Wednesday , December 13, 2017

Two Years on, EMV Does Its Job Cutting POS Fraud, but Other Fraud Types and New Pitfalls Arise

Credit and debit card fraud at the point of sale is declining precipitously two years after the payment card networks’ EMV chip card liability shifts took effect, but identity, online, and so-called fallback fraud all have risen, according to an analysis of card issuers’ experiences from Auriemma Consulting Group.

New York City-based Auriemma recently posted a summary of its findings in a report titled “EMV Two Years Later: Six Key Trends to Watch,” on its Web site. The summary is based on a second-quarter survey of approximately 34 issuers representing about 90% of U.S. credit card accounts.

Goldman: “Sometimes it’s very difficult for
the issuer to determine what is a legitimate
fallback transaction and what is
fraudulent.” (Image credit: Auriemma
Consulting Group)

“It’s clear that chip technology is having the desired effect: reducing fraud at the physical point of sale,” the report says. “Counterfeit fraud claims have declined for five consecutive quarters, and are down 34% from their peak in early 2016. Counterfeit card use will only continue to decline as the EMV acceptance market grows.”

Unlike the magnetic-stripe cards they’re replacing, EMV chips are difficult to counterfeit—good news for both issuers and merchants. But, in a predicted and well-documented shift, more security at the point of sale has caused fraudsters to turn their attention to online channels, and given them incentives to create so-called synthetic identities from stolen consumer credentials in order to carry out payment card fraud. On a positive note, some recent reports indicate that after a big jump, online fraud is beginning to abate.

Synthetic identity fraud, however, was responsible for up to 20% of issuers’ credit losses in 2016 and shows no signs of slowing down, according to Auriemma. “That’s where major dollars are at stake here,” Ira Goldman, a senior director who manages Auriemma’s fraud roundtables with issuers, tells Digital Transactions News.

The hack of credit-reporting agency Equifax Inc. compromised more than 145 million consumer records, including many Social Security numbers, and seemed to give fraudsters a huge amount of new raw material for carrying out identity fraud. But how much of that data really is actually new to the hacker underground is unknown. “The general consensus is that much of the data [was] out there prior to the breach; Equifax gave it a headline,” Goldman says, adding that issuers will be watching carefully for the potential effects of the breach in the coming months.

In any case, fraudsters often take the long view with synthetic ID fraud, making payments on time under their false identities for two or even three years in order to raise their credit scores and credit limits, says Louis Buccheri, senior manager at Auriemma. Then, boom—a huge balance that suddenly goes unpaid.

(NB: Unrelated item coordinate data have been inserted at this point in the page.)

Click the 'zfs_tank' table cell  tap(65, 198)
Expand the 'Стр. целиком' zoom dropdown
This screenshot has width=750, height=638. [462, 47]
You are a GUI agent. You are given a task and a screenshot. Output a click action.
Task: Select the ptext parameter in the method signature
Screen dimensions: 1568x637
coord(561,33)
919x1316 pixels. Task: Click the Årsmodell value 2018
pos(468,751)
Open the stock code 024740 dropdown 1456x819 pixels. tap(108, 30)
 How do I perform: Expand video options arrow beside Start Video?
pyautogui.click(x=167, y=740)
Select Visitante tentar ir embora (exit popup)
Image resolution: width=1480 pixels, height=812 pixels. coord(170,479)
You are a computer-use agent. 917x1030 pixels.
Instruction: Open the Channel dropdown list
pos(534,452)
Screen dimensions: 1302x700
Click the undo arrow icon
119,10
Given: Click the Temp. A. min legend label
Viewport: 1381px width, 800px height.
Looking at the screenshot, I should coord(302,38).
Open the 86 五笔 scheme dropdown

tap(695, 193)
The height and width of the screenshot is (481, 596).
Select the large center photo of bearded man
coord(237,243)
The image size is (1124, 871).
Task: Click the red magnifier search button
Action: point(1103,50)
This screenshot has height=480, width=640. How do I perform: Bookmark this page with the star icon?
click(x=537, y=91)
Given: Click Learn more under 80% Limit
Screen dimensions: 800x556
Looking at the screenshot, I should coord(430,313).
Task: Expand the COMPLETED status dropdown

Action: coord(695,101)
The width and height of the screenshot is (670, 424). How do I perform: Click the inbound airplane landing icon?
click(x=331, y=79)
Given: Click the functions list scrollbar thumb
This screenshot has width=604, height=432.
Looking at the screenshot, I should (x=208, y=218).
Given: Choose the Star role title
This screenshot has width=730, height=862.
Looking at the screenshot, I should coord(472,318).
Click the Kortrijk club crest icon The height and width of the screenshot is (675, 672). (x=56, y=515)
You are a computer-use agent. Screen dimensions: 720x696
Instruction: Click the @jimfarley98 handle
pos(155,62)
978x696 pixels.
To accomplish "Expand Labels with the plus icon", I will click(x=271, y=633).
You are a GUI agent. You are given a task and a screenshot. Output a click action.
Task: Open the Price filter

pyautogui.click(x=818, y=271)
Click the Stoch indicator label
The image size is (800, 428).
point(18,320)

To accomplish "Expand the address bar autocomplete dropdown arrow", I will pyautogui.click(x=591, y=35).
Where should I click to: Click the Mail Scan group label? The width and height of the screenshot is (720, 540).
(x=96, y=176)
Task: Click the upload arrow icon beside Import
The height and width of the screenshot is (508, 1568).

“The key thing is they’re trying to build up that credit limit … before they’re actually busting out,” says Buccheri. The average loss on such accounts is $15,000, he says.

One new form of fraud, also predicted because it happened in countries such as the United Kingdom that converted to EMV cards years before the United States did, is fallback fraud. That’s when the POS terminal can’t read the chip, causing the terminal to “fall back” to the card’s back-up mag stripe in order to complete the transaction. Criminals initiate fallback fraud by deliberately damaging the chip, or inserting the card the wrong way into the terminal. Then, old-fashioned counterfeit fraud can happen if the fraudsters have encoded the mag stripe with fake or stolen data.

Fallbacks occur in less than 2% of chip credit card transactions, according to Auriemma. Fallback fraud, however, was involved in 24.4% of counterfeit card transactions and 43.3% of lost-and-stolen transactions in the second quarter, the firm’s research shows.

Identifying and thwarting fallback fraud isn’t always easy. “Sometimes it’s very difficult for the issuer to determine what is a legitimate fallback transaction and what is fraudulent,” says Goldman, noting that issuers don’t want to cause “friction at the point of sale.”

“Card issuers want to find a balance,” he says.

So-called velocity checks are one defense. Too many fallback transactions in a given time period on the same card account can be a red flag for fraud, says Buccheri.